Your instructions: For this exercise, copy exactly every line from the one holding "Open options menu on Sam Mattingly's post" through the end of the data, both included. Omit pictures.

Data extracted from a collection
☆ ☆ ☆ ☆ ☆ ☆ ☆

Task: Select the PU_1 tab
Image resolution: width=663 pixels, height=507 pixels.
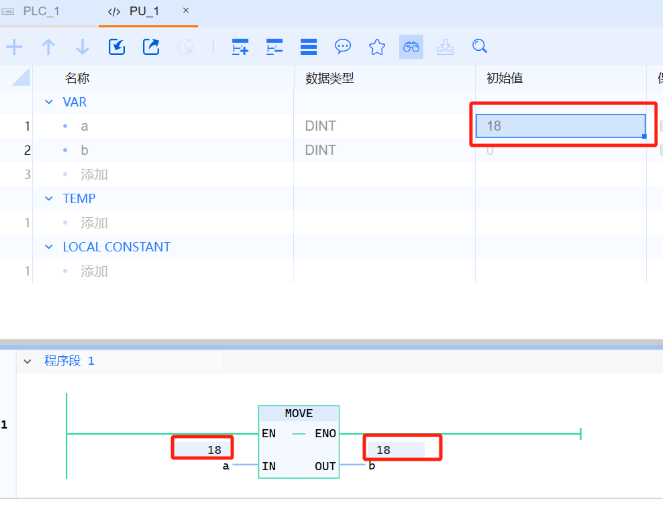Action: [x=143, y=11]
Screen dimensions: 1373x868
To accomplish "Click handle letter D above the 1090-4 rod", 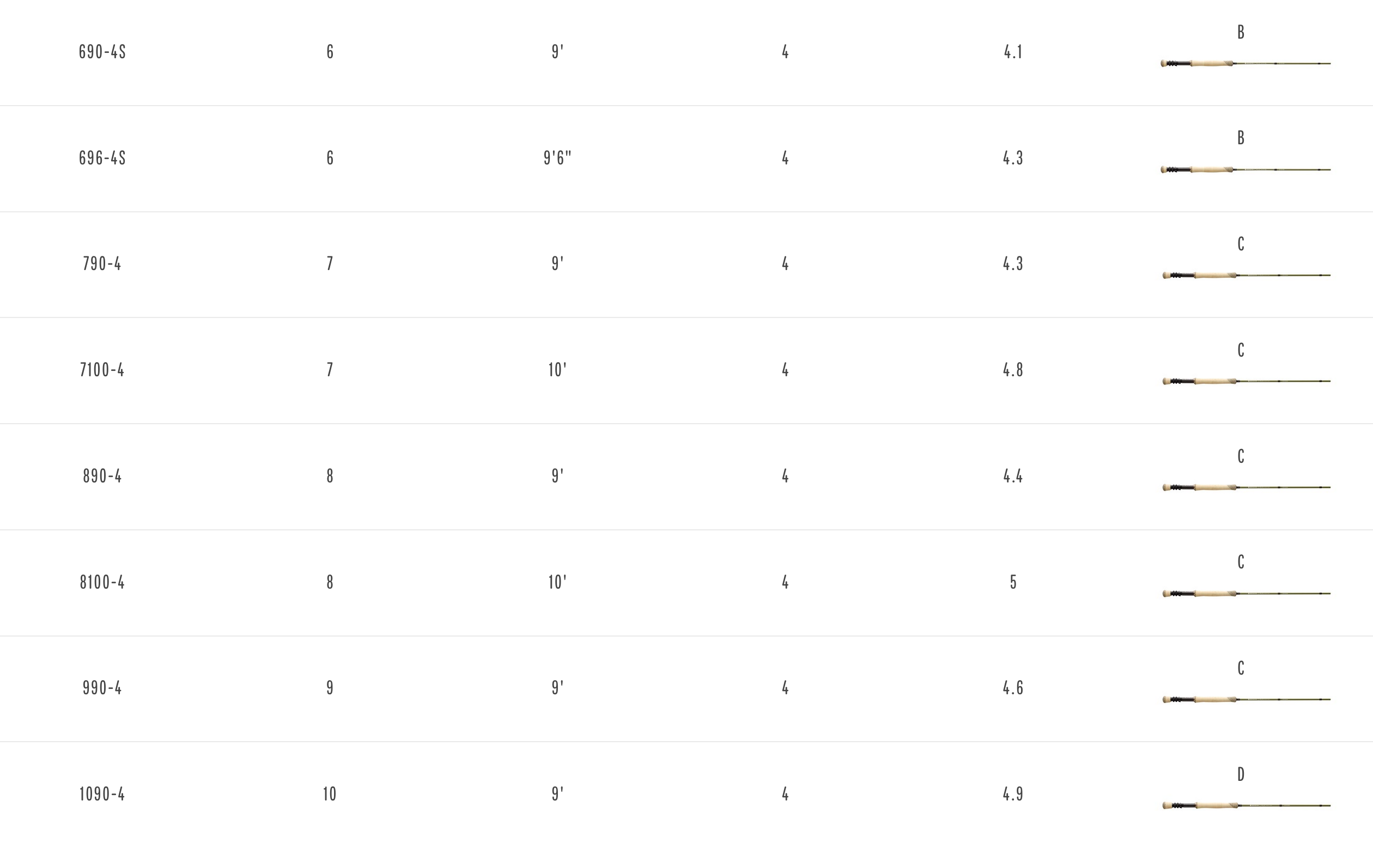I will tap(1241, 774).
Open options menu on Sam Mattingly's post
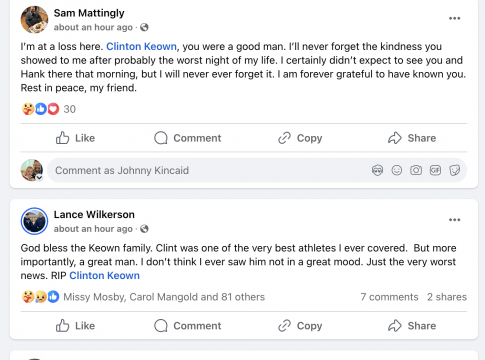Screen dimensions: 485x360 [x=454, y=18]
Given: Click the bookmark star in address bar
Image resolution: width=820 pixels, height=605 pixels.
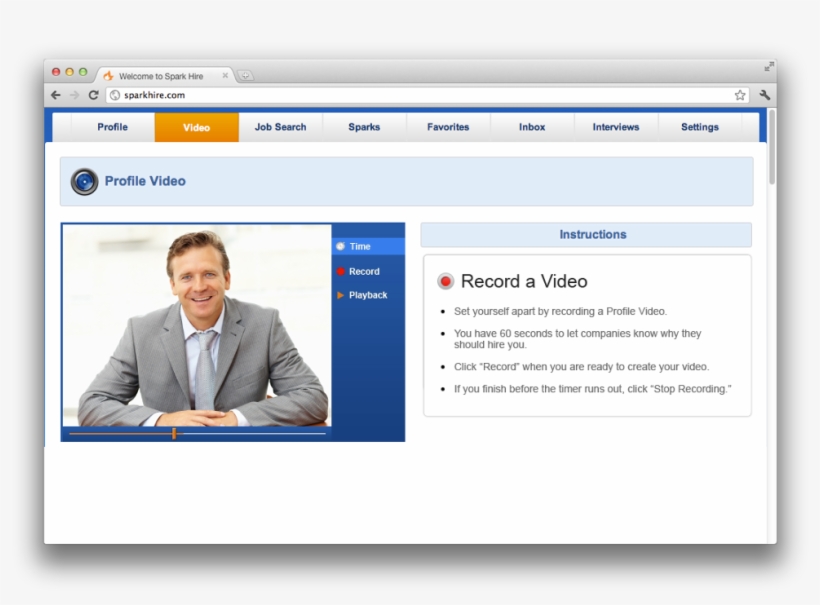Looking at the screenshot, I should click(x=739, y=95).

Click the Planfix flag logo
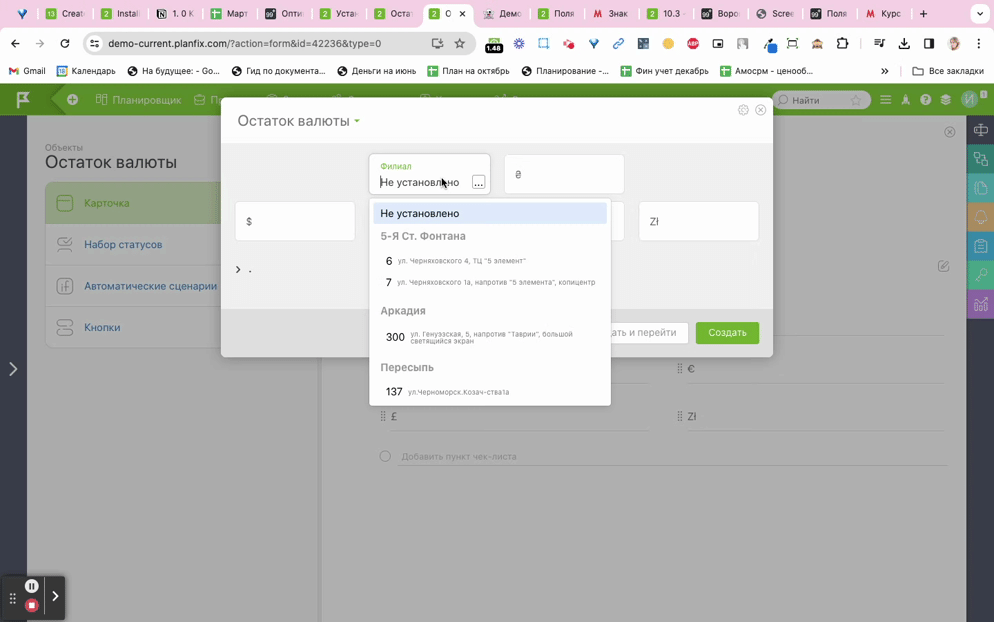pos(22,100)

☆ ☆ ☆ ☆ ☆ ☆ ☆

Your response:
Open options menu on Sam Mattingly's post
Screen dimensions: 485x360 [x=454, y=18]
Given: Click the bookmark star in address bar
Image resolution: width=820 pixels, height=605 pixels.
Looking at the screenshot, I should click(x=739, y=95).

Click the Planfix flag logo
pos(22,100)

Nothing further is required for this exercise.